══ RECORD EXTRACTS ══

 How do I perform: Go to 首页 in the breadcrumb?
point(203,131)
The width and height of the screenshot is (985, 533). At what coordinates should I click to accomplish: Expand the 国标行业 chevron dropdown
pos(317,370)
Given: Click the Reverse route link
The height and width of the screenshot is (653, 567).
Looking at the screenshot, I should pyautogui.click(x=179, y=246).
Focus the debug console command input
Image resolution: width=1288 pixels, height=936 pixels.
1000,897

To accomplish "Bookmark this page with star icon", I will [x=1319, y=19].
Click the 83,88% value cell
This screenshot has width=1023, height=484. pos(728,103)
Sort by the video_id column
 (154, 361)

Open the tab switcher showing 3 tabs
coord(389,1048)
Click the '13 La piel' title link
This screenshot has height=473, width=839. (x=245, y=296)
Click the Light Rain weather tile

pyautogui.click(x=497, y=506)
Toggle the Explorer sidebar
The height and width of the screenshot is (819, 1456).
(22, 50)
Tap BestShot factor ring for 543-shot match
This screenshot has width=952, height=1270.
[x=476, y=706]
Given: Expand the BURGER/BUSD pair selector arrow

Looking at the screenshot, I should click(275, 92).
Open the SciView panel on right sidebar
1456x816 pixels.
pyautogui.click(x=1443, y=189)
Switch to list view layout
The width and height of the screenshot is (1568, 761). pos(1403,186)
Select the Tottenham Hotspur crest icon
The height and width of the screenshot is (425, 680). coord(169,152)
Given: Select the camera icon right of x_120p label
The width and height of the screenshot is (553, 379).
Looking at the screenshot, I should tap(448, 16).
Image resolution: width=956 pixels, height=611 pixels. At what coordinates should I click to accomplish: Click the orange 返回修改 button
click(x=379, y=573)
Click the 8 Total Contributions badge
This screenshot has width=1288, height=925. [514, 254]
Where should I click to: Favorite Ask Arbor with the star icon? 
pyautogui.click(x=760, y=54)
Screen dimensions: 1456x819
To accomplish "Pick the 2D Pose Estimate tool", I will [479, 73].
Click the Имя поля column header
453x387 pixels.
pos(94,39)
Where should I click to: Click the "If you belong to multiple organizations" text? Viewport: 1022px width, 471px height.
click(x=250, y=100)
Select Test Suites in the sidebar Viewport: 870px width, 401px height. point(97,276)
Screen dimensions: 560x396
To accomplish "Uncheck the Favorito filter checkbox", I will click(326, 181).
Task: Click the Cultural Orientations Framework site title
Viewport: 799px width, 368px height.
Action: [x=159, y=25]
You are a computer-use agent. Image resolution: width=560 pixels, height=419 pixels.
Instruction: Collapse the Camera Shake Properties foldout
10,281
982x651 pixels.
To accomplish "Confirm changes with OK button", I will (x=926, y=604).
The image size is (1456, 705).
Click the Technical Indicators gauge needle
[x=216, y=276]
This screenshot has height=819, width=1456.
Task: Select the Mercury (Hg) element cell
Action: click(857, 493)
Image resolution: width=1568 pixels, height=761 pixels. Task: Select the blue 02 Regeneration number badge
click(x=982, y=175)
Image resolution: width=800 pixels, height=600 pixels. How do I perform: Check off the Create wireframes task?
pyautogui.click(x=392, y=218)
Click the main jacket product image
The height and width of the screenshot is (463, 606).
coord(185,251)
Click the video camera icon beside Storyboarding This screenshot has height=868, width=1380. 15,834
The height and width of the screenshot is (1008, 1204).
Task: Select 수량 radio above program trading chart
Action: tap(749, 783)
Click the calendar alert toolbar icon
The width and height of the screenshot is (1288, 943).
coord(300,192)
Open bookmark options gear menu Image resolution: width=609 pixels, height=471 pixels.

═══

Copy all of the material above verbatim, from the first line to the last.

 How do I perform: Go to 首页 in the breadcrumb?
point(203,131)
The width and height of the screenshot is (985, 533). At what coordinates should I click to accomplish: Expand the 国标行业 chevron dropdown
pos(317,370)
Given: Click the Reverse route link
The height and width of the screenshot is (653, 567).
Looking at the screenshot, I should pyautogui.click(x=179, y=246).
Focus the debug console command input
Image resolution: width=1288 pixels, height=936 pixels.
1000,897

To accomplish "Bookmark this page with star icon", I will [x=1319, y=19].
Click the 83,88% value cell
This screenshot has width=1023, height=484. pos(728,103)
Sort by the video_id column
 (154, 361)

Open the tab switcher showing 3 tabs
coord(389,1048)
Click the '13 La piel' title link
This screenshot has height=473, width=839. (x=245, y=296)
Click the Light Rain weather tile

pyautogui.click(x=497, y=506)
Toggle the Explorer sidebar
The height and width of the screenshot is (819, 1456).
(22, 50)
Tap BestShot factor ring for 543-shot match
This screenshot has width=952, height=1270.
[x=476, y=706]
Given: Expand the BURGER/BUSD pair selector arrow

Looking at the screenshot, I should click(275, 92).
Open the SciView panel on right sidebar
1456x816 pixels.
pyautogui.click(x=1443, y=189)
Switch to list view layout
The width and height of the screenshot is (1568, 761). pos(1403,186)
Select the Tottenham Hotspur crest icon
The height and width of the screenshot is (425, 680). coord(169,152)
Given: Select the camera icon right of x_120p label
The width and height of the screenshot is (553, 379).
Looking at the screenshot, I should tap(448, 16).
Image resolution: width=956 pixels, height=611 pixels. At what coordinates should I click to accomplish: Click the orange 返回修改 button
click(x=379, y=573)
Click the 8 Total Contributions badge
This screenshot has width=1288, height=925. [514, 254]
Where should I click to: Favorite Ask Arbor with the star icon? 
pyautogui.click(x=760, y=54)
Screen dimensions: 1456x819
To accomplish "Pick the 2D Pose Estimate tool", I will [479, 73].
Click the Имя поля column header
453x387 pixels.
pos(94,39)
Where should I click to: Click the "If you belong to multiple organizations" text? Viewport: 1022px width, 471px height.
click(x=250, y=100)
Select Test Suites in the sidebar Viewport: 870px width, 401px height. point(97,276)
Screen dimensions: 560x396
To accomplish "Uncheck the Favorito filter checkbox", I will click(326, 181).
Task: Click the Cultural Orientations Framework site title
Viewport: 799px width, 368px height.
Action: [x=159, y=25]
You are a computer-use agent. Image resolution: width=560 pixels, height=419 pixels.
Instruction: Collapse the Camera Shake Properties foldout
10,281
982x651 pixels.
To accomplish "Confirm changes with OK button", I will (x=926, y=604).
The image size is (1456, 705).
Click the Technical Indicators gauge needle
[x=216, y=276]
This screenshot has height=819, width=1456.
Task: Select the Mercury (Hg) element cell
Action: click(857, 493)
Image resolution: width=1568 pixels, height=761 pixels. Task: Select the blue 02 Regeneration number badge
click(x=982, y=175)
Image resolution: width=800 pixels, height=600 pixels. How do I perform: Check off the Create wireframes task?
pyautogui.click(x=392, y=218)
Click the main jacket product image
The height and width of the screenshot is (463, 606).
coord(185,251)
Click the video camera icon beside Storyboarding This screenshot has height=868, width=1380. 15,834
The height and width of the screenshot is (1008, 1204).
Task: Select 수량 radio above program trading chart
Action: tap(749, 783)
Click the calendar alert toolbar icon
The width and height of the screenshot is (1288, 943).
coord(300,192)
Open bookmark options gear menu Image resolution: width=609 pixels, height=471 pixels.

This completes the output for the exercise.